Natural Language Processing

Course name: Natural Language Processing
Code discipline:
Subject area:

Short Description

The course covers classical and modern methods of processing and analyzing natural language texts. It aims to teach fundamental approaches to text analysis, to develop and consolidate skills in working with modern software tools for natural language processing.

Prerequisites

As an undergraduate level course, the students are expected to have basic understanding of probability, linear algebra, programming in python and basics of machine learning.

Prerequisite subjects

CSE101 — Introduction to Programming I
CSE202 — Analytical Geometry and Linear Algebra I
CSE206 — Probability And Statistics
CSE302 — Introduction to Machine Learning

Prerequisite topics

Course Topics

Course Sections and Topics
Section	Topics within the section
Formal foundations of text analysis methods	Fundamentals of the theory of formal languages Statistical language modeling Theory of parsing
Classical models of representation and analysis of text and applications	Models Based on Entropy Maximization (MaxEnt) Decision trees in text processing. Markov models. Support Vector Machines in Text Classification Problems Applications: information extraction, question-answer systems, text generation, machine translation Quality assessment of NLP systems
Neural network models for text analysis	Vector representations of words. word2vec model, contextual vector representations Architectures based on convolutional networks Architectures based on recurrent networks Encoder-decoder architecture Attention mechanism
Modern models based on the "Transformer" architecture	Architecture "Transformer" Self-attention mechanism Pre-trained language models. BERT. GPT

Intended Learning Outcomes (ILOs)

What is the main purpose of this course?

The course is about the processing and modeling natural languages. In addition to frontal lectures, the flipped classes and student project presentations will be organized. During lab sessions the working language is Python. The primary framework for deep learning is PyTorch. Usage of TensorFlow and Keras is possible, usage of Docker is highly appreciated.

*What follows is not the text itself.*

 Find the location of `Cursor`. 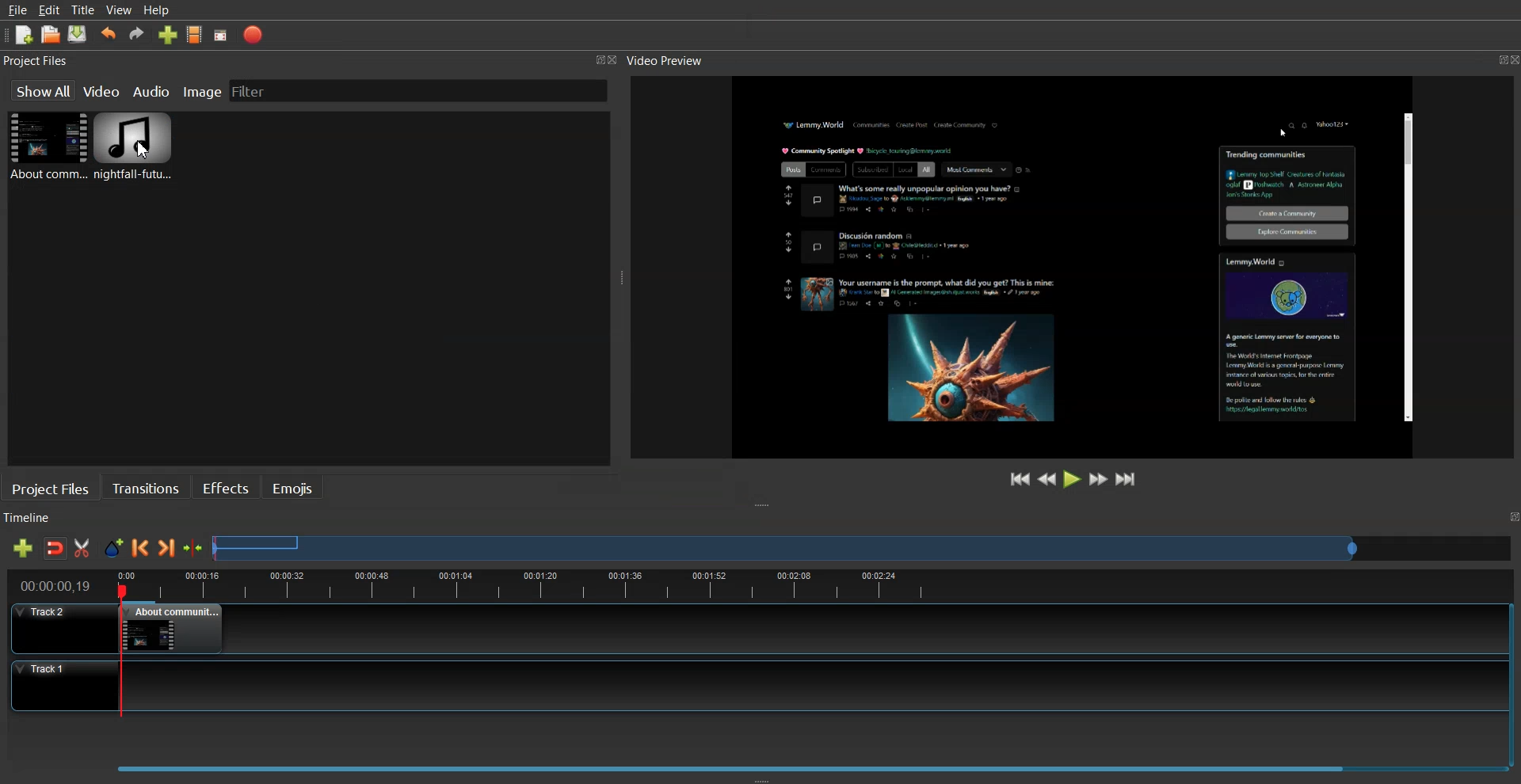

ILOs defined at three levels

Level 1: What concepts should a student know/remember/explain?

By the end of the course, the students should know ...

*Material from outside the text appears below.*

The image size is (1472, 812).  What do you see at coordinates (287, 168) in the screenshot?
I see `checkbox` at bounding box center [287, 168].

Fundamental approaches to text analysis;
Various natural language processing algorithms;
Ways to measure the performance of NLP systems;
Popular software tools for natural language processing.

Level 2: What basic practical skills should a student be able to perform?

By the end of the course, the students should be able to ...

to describe and explain the difference between formal and natural languages;
to describe and explain classical methods used for text analysis;
to describe and explain neural network architectures used for text analysis;
to describe and explain the difference between different neural network architectures for text analysis;
to describe and explain modern architectures based on the Transformer.

Level 3: What complex comprehensive skills should a student be able to apply in real-life scenarios?

By the end of the course, the students should be able to ...

to apply machine learning methods for solving text processing problems;
to apply methods for assessing the quality of NLP systems;
to apply deep learning algorithms for solving text processing problems.

Grading

Course grading range


Grade	Range	Description of performance
A. Excellent	90-100	-
B. Good	75-89	-
C. Satisfactory	60-74	-
D. Poor	0-59	-

Course activities and grading breakdown


Activity Type	Percentage of the overall course grade
Final Exam	30
Final project	30
Assignments	30
Lab Participation / Quizzes	10

Recommendations for students on how to succeed in the course

The student is recommended the following scheme of preparation for classes:

Work out lecture notes.
Work out the materials of seminars (practical) classes.
In case of difficulty, formulate questions to the teacher.

To prepare for the classes, it is recommended to use the presented resources and additional literature.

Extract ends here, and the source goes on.